We arrived at Hunter Island in the Duke Islands after a roasting hot morning at around 1:15. After taking some time to anchor because it was just after high water with a 5 meter drop, we had a salad for lunch, then I snoozed for a while. Pete had installed our cabin fans on the trip down from Curlew, so I was very comfortable with a air circulating around me, allowing me to get a good sleep! Around 5, we headed into the beach for a look around, but it was very shallow getting there, and once we were ashore we watched the tide just draining away, even though it was getting on for low water. Rather than hang around and wreck the dinghy dragging it over the corally bottom, we didn’t walk and headed back to the boat. We saw a low depth of 4.3 meters, which was somewhat below my comfort zone, but as we ate pizza for dinner and the tide started to turn, the wind disappeared and the depth started to increase again.
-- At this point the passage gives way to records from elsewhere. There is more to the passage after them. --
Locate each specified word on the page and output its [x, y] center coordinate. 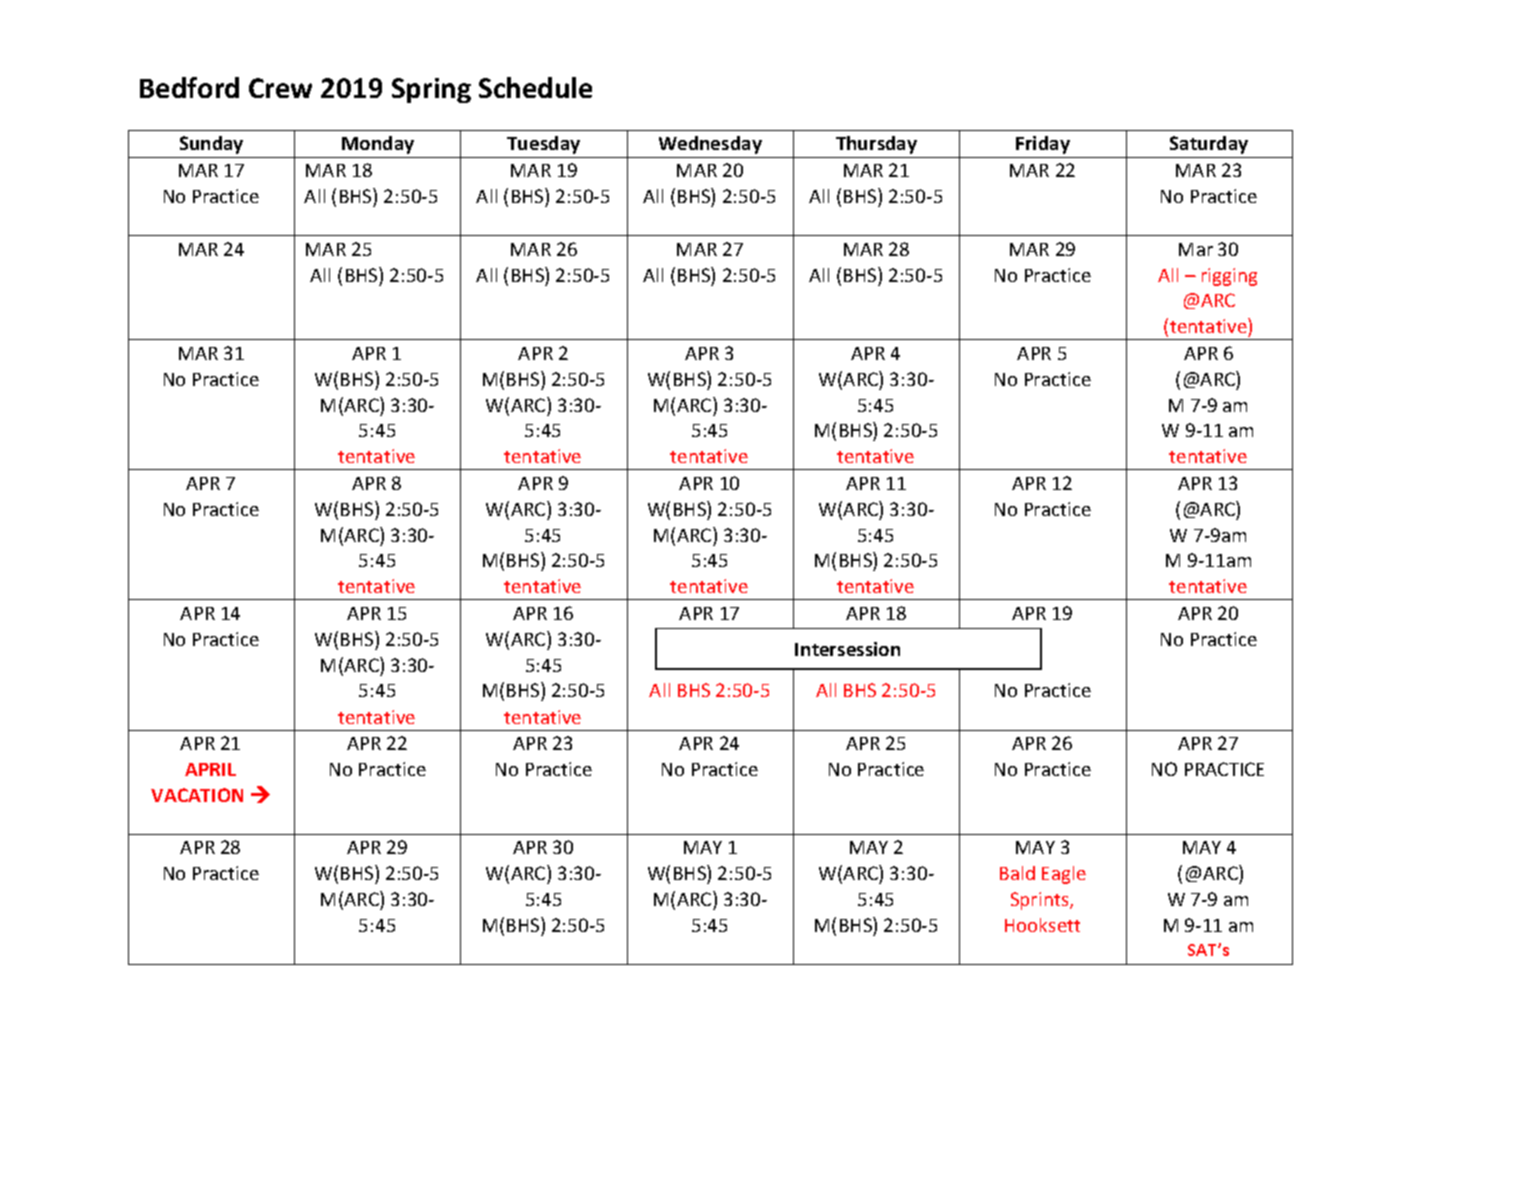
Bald [1017, 873]
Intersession [847, 649]
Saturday [1209, 145]
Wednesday [710, 145]
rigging [1229, 277]
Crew [280, 88]
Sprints [1041, 901]
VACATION [197, 795]
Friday [1043, 145]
I knew I would sleep ok, with low water likely to be no lower and around 8 in the morning.
Slept well, and woke to a glassy morning, with the other boats around us having left already. We had coffee, then weighed anchor and picked our way out of the Duke Islands towards Port Clinton. We needed to go the long way around as we heard on the radio that Shoalwater Bay Military Firing Range was active, so we had a 40 plus mile day ahead. As it was already scorching, we decided to leave the awning up until we saw any breeze.
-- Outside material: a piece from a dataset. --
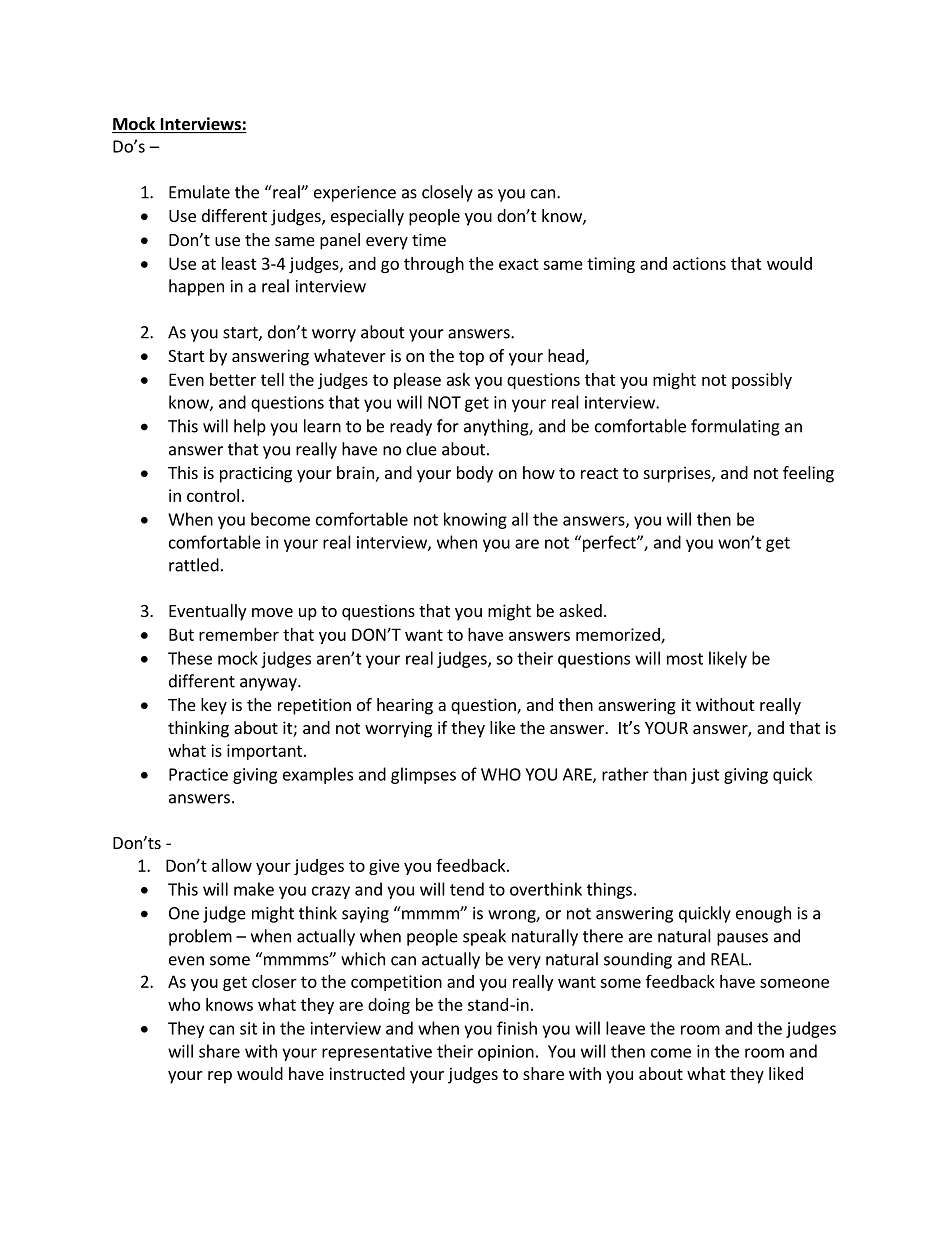  I want to click on body, so click(475, 474).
It was a long slog to Port Clinton, but we had plenty of whale activity to keep us interested and then lots of interesting navigating to get into the anchorage. As we approached we could see lots of midges, but the reality didn’t bite (literally) until we were anchored. Swarms of midges and mosquitos, however did not spoil the dugong watching as Pete tried in vain to fish. So many dugongs swimming around us it was hard to know which to watch! We decided to BBQ dinner to try to keep the swarms away, but Pete got eaten alive anyway. Thank goodness for the cabin fans as we would be boiled alive without! Also tested out a new location for the awning to allow some windows to be open in the rain, and it works well.
By morning, the rain had cleared, but not the midges! We left at around 6 am to ride the ebb tide out of the bay and to ensure entry to Keppel Bay Marina at close to high tide. A cool south easterly breeze allowed us to sail for a while, but it shifted ahead, then became very light. A few more whales, but all were camera shy!
We had to enter the marina past a dredge, and went straight into the fuel dock to replenish supplies. As we left the fuel dock a hot north westerly breeze piped up, making our docking a little interesting, but no issues. It was odd to be back in a marina, but I was keen to get some laundry done. We planned for just one night, hoping we may be able to get out to the reef tomorrow, before having to make Bundaberg for a few nights while Pete flies back to Sydney.
We planned to have sundowners at my favourite Capricornia Cruising Yacht Club before dinner at the Marina. I got the laundry done, Pete got oil and we met at the yacht club to watch the beautiful sunset. Got chatting to a couple of locals plus the couple delivering Cocomo back to Sydney, then we had dinner at the Waterline. Really good meal, Pete raved about the crab of which there was a massive pile and it was yummy! We managed to get through a bottle of wine, more than we have drunk in ages over dinner, so felt a little tired in the morning!
The weather is still looking fine for Fitzroy Reef, so we are going to make an overnight passage there tonight to get in around low water tomorrow morning. If all is well, we will overnight there and if not then we will head to Pancake Creek, before heading to Bundaberg for Sunday night.